Plaintiffs urge that the only criteria arguably used in the selection of the covered [163]*163waterways are, as explained by the House Committee on Public Works and Transportation, 1) a depth of 14 feet or less; 2) use by commercial shallow draft vessels; and 3) absorption of “substantial and recurring Federal expenditures for the improvement of navigation.” H.R.Rep. No. 95-545, 95th Cong., 1st Sess. 19 (1977). Plaintiffs proffer a list of 50 waterways not covered by the Act which, they contend, satisfy the criteria and some of which satisfy them as well as or better than some of the 26 waterways covered. Therefore, plaintiffs argue, the designation of the 26 waterways was not based on uniform application of any rational criteria and is therefore unconstitutional.

Plaintiffs’ arguments under the fifth amendment and Port Preference clause are first addressed. The court next considers whether the Act imposes a tax that is subject to the Uniformity clause.3 Finally, assuming that the Uniformity clause is applicable, the covered waterways are examined to determine whether the tax is uniform.

DISCUSSION

The Equal Protection Clause

Plaintiffs argue that the Equal Protection clause “imposes a limitation on Congress’ power to make classifications in legislation” such that “a classification ‘must rest upon some ground of difference having a fair and substantial relation to the object of the legislation’ in order to avoid violating equal protection.” Plfs’ Br. filed Feb. 18, 1983, at 28, 30 (quoting Royster Guano Co. v. Virginia, 253 U.S. 412, 415, 40 S.Ct. 560, 561, 64 L.Ed. 989 (1920)). Contrary to this admonition, the class of taxed waterways established by the Act was arbitrarily selected, according to plaintiffs. If the conduct of one person produces different legal consequences from [164]*164that of another person, “there must be some rational distinction between the persons ... sufficient to warrant [the different treatment]____ Since no justification exists for the choice of the 26 waterways, this disparate treatment of identically situated persons is a denial of equal protection.” Pife’ Br. filed Feb. 18, 1988, at 31 (citations omitted).

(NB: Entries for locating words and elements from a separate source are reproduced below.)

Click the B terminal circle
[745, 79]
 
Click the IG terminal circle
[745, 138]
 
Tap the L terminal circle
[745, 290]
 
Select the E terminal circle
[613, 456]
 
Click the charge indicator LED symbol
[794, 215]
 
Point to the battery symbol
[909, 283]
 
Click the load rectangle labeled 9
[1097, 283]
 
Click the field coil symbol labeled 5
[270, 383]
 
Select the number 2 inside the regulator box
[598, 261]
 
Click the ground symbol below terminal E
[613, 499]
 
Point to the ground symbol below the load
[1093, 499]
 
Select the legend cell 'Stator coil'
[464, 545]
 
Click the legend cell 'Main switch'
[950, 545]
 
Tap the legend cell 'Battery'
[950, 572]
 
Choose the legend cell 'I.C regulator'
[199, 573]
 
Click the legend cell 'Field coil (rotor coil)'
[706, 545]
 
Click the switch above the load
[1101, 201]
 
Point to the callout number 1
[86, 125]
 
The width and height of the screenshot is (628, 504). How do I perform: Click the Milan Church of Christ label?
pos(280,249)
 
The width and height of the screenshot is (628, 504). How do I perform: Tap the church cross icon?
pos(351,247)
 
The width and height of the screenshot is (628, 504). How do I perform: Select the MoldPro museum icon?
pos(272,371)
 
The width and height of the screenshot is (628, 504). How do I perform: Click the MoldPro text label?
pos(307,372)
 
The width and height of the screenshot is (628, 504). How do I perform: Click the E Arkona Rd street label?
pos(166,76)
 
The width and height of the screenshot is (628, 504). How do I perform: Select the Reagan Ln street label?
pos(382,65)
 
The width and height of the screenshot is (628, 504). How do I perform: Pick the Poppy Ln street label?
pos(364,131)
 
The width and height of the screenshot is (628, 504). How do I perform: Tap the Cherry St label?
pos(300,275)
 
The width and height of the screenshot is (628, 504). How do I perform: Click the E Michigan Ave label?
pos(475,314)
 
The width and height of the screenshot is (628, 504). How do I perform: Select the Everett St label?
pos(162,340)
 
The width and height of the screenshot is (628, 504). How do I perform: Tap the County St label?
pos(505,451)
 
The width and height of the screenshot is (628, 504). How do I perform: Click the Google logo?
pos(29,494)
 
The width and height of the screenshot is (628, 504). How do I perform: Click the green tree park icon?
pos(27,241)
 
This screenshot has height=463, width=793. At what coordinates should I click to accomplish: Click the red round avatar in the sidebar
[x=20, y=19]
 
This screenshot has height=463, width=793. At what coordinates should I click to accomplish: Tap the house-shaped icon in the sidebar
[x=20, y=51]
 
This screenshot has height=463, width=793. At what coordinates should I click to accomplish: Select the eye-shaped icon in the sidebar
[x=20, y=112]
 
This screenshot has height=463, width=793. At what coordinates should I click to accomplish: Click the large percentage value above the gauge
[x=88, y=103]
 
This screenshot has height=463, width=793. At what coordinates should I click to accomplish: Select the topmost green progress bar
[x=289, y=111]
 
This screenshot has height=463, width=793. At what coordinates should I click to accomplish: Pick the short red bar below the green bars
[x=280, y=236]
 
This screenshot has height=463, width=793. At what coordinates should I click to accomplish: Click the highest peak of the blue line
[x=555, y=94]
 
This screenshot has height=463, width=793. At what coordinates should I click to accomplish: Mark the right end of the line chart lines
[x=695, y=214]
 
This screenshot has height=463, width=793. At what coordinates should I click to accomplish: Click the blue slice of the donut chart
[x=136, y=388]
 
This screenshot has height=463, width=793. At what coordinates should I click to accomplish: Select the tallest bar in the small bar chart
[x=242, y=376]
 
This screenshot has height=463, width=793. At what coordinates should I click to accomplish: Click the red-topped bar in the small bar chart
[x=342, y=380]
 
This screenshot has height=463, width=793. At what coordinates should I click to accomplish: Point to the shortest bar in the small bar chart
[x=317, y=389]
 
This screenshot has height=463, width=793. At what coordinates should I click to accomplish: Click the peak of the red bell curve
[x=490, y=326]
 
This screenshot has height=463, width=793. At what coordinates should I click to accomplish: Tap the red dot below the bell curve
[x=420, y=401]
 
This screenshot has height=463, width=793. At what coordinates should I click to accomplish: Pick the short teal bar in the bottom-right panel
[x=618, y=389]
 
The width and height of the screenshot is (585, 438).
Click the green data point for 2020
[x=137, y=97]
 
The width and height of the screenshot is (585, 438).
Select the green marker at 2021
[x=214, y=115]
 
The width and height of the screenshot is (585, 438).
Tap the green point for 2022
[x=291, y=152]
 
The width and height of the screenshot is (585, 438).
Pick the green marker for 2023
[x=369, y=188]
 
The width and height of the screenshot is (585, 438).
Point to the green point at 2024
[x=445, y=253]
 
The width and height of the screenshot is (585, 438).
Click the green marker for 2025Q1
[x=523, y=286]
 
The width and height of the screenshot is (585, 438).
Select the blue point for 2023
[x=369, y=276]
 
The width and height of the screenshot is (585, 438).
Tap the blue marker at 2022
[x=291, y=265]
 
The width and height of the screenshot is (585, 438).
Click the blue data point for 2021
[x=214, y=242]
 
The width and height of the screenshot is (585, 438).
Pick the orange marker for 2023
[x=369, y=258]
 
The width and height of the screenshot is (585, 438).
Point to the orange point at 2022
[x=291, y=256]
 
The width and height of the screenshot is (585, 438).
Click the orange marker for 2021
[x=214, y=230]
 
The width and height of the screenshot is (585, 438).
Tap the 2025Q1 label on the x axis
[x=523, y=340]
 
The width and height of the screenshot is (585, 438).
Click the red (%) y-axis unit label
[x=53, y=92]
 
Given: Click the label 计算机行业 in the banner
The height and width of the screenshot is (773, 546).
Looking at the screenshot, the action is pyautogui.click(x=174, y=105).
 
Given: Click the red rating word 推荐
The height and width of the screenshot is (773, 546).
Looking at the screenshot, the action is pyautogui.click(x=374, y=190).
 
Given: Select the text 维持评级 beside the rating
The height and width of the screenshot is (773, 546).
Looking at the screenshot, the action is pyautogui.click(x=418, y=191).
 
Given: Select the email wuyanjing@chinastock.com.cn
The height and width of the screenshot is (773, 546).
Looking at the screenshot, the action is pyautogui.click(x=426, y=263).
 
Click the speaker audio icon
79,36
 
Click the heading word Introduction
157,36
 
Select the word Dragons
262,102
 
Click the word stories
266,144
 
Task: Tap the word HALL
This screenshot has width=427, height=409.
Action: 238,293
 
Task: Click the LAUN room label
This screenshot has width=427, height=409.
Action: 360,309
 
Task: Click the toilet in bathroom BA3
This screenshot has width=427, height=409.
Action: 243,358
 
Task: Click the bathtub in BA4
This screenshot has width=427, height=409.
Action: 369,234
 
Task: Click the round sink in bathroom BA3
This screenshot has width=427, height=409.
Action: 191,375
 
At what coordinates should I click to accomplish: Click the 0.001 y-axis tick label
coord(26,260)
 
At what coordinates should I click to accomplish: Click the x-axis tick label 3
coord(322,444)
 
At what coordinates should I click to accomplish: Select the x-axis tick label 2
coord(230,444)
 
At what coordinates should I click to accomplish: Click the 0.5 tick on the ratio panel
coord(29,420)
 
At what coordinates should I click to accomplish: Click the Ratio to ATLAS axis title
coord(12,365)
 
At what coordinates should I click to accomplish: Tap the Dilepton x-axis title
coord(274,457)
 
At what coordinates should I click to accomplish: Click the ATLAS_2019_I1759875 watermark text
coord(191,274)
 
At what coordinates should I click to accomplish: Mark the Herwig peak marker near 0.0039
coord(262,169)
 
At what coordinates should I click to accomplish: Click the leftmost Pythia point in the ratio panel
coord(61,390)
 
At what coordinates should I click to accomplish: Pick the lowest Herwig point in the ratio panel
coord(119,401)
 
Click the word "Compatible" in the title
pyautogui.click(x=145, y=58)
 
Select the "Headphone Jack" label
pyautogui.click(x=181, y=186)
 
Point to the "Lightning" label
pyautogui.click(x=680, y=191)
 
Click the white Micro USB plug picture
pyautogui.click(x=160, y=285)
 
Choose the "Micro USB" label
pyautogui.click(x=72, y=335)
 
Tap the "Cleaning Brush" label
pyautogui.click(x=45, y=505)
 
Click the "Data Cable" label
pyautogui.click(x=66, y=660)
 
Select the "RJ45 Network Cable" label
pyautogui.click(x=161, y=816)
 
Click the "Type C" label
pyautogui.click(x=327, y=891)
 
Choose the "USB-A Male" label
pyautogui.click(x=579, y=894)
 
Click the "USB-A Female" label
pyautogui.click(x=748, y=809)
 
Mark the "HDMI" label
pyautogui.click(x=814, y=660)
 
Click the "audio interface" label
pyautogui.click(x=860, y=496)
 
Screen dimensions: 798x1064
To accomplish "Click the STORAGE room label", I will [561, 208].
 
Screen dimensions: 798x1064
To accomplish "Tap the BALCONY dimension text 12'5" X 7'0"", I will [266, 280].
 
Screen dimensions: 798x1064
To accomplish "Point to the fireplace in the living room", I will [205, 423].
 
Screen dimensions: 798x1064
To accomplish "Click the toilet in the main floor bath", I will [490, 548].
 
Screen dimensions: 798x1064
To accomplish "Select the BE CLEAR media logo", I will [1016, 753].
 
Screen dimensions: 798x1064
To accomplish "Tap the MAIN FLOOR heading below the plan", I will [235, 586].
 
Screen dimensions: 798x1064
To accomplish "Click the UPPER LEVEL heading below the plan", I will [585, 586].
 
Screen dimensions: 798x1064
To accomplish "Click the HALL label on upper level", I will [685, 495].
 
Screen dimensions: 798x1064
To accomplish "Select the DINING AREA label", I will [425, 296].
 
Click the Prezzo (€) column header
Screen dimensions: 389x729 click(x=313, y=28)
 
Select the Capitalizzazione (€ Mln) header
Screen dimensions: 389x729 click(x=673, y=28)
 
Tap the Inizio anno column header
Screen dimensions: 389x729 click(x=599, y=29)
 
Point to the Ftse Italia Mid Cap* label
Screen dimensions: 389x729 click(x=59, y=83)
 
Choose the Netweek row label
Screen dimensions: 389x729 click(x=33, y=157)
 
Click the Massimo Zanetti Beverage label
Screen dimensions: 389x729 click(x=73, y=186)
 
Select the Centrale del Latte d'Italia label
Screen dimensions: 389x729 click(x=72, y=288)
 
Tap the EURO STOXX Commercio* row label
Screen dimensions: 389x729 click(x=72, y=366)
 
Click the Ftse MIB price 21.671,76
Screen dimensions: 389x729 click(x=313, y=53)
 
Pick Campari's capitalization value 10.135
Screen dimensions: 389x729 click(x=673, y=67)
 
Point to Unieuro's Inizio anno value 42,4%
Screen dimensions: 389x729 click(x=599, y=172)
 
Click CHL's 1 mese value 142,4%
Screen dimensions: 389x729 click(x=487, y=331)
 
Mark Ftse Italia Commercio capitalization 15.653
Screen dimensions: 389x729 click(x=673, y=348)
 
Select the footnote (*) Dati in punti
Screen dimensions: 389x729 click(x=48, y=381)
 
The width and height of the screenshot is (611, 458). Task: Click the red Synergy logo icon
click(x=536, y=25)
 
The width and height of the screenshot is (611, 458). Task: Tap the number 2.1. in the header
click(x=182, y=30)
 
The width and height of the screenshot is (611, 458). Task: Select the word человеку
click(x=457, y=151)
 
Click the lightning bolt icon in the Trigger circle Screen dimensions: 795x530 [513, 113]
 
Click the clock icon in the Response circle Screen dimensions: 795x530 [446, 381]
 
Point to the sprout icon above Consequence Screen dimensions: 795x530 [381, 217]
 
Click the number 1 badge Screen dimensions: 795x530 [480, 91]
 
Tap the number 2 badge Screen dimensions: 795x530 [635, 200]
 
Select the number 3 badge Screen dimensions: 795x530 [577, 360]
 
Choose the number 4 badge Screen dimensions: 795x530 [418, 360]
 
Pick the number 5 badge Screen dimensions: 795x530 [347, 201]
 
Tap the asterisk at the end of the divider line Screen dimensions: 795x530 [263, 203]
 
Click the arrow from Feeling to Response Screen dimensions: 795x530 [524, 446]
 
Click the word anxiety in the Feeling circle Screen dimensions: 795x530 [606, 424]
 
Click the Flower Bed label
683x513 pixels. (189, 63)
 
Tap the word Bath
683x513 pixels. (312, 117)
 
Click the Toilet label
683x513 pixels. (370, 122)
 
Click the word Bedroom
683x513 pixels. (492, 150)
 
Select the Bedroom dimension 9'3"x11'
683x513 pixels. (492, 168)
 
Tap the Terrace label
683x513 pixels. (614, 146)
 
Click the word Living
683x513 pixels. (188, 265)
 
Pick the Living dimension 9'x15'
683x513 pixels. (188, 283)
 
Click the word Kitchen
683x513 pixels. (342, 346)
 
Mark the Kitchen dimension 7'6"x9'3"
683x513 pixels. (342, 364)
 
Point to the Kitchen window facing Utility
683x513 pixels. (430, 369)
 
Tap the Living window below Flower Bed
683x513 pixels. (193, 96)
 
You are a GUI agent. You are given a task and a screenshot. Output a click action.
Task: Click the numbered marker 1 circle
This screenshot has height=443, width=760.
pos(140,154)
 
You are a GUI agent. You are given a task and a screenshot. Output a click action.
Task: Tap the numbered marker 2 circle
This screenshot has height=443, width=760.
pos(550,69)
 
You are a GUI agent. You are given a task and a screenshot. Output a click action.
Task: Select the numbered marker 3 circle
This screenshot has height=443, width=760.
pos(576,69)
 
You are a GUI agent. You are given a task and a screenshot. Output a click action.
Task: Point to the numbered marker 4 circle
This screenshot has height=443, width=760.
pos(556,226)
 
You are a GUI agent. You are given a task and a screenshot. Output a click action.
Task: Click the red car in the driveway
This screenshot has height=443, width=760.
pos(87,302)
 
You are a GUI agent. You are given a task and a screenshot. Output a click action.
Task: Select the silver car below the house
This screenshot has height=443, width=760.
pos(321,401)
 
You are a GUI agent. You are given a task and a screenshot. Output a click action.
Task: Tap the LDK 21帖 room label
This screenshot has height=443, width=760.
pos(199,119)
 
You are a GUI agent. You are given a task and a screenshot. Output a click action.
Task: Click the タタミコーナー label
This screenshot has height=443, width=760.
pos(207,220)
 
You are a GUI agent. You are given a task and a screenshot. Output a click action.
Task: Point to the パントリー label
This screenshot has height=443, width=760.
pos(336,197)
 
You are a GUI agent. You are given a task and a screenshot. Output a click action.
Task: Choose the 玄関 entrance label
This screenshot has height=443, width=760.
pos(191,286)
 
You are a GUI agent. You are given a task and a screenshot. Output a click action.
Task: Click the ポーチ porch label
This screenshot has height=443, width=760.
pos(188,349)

The type of classification the law requires to be rational, however, is the classification of persons, not geographical areas. It is settled that “[t]he Equal Protection Clause relates to equality between persons as such rather than between areas.” Salsburg v. Maryland, 346 U.S. 545, 551, 74 S.Ct. 280, 283, 98 L.Ed. 281 (1954). Adoption of a law that applies to one territory, but not others, is not necessarily a denial of equal protection to the affected persons. The Equal Protection clause simply means “that no person or class of persons shall be denied the same protection of the laws which is enjoyed by other persons or other classes in the same place and under like circumstances.” Missouri v. Lewis, 101 U.S. 22, 31, 11 Otto 22, 31, 25 L.Ed. 989 (1879) (emphasis added); see McGowan v. Maryland, 366 U.S. 420, 427, 81 S.Ct. 1101, 1105, 6 L.Ed.2d 393 (1961) (exemption from Maryland blue laws of retailers in one county upheld; “[Territorial uniformity is not a constitutional prerequisite.”). As long as all persons consuming fuel in “commercial waterway transportation” on the listed waterways are taxed (subject to the stated exceptions, not challenged here), no violation of equal protection exists.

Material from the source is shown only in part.